Almost two years since his discovery on the Chayne, my favourite blackcock’s reign of terror has come to an end. We found him dead this evening, lying behind a patch of dry rushes on the burn side. The injuries inflicted on him last week seem to have finally done him in at last, and he had slumped just a few hundred yards from the spot where I first saw him. Looking at him closely, the gash in his feathers had scraped the skin and ended in a deep puncture wound at the point where his wing met his neck. There was another deep scuff on his neck mid-way up which hadn’t broken the skin, and another bump on the back of his head. It looks like he had a close call with something which either bit him or drove him into an accidental collision. While he had escaped being eaten, he was doomed.
I have mixed emotions about the death of this bird. On one hand, I am embarrassingly distraught. This was my first ever blackcock, and I have been watching him almost every day for two years. He became part of my life, and through him, I learned some fascinating things. Something about the very nature of black grouse invites a huge amount of affection, and it’s no exaggeration to say that I was smitten with this bird. I wrote a book about him, and sketched him from every conceivable angle to provide illustrations for that book. He caught me on the species, and has directed my career as a writer and artist to such an extent that to consider working in any area other than with grouse and moorland management is now totally unimaginable. He has changed my life, and he’ll be sorely missed.

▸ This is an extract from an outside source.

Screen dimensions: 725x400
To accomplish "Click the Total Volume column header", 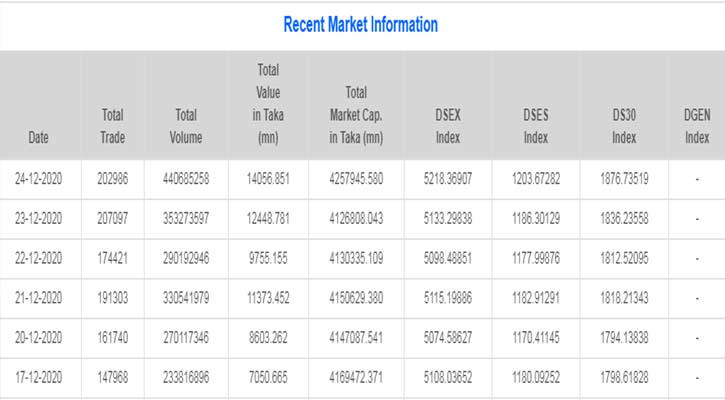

At the same time, he lived alone. He lekked alone and although he could well have served greyhens that I never knew about, his was a largely solitary existence. Black grouse evolved to live in large communal packs, and my bird’s behaviour always had a rather tragic overtone to it. The solitary blackcock has become a symbol of just how badly we have treated our uplands over the last fifty years, and while I loved my bird, he represented the faded embers of something which had once been great. Now he’s gone, the vacant lek, once populated by fifty blackcock, is nothing more than a damning indictment of just how little wildlife means to us when we are offered the choice between birds and money.
Over the next few months and years, I will bring black grouse back to the Chayne. There are other blackcock up on the hill, and greyhens pass through from the neighbouring ground quite frequently. The wheels are already in motion to begin a captive breeding project, and the habitat on the hill is improving with every passing season. To be quite honest, creating and managing black grouse habitat is one of the hardest and most challenging projects that anyone can be involved in. There have been a few times when I have fallen into bed at the end of a long day on the hill, exhausted, bruised and bleeding, wondering what on earth I’m breaking my back for. Then I lie in the darkness and remember the sound of the lek.
Working for grouse is hard, but there are no other birds in the world that are quite so worth it.